TASK BRIEF:
Show each line of the data below that includes the word "screenshot".

LISTED RECORDS:
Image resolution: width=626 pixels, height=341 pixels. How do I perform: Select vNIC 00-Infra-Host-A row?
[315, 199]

==

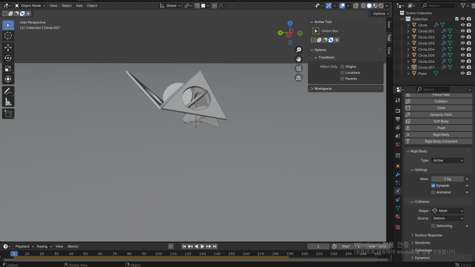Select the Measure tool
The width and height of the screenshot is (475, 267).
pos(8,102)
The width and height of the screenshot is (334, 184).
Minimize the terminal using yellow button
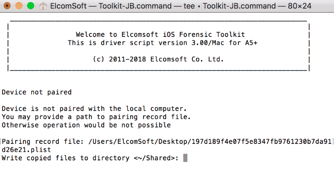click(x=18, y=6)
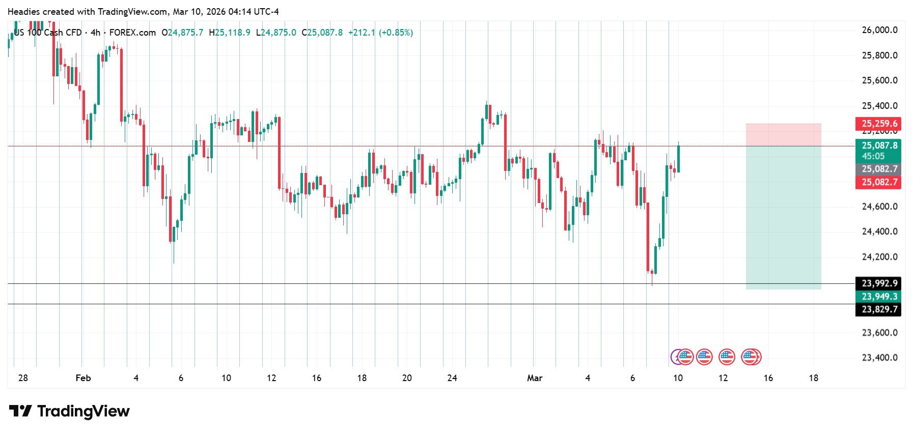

RESULT FOR THIS EXERCISE:
The width and height of the screenshot is (475, 267).
The width and height of the screenshot is (334, 184).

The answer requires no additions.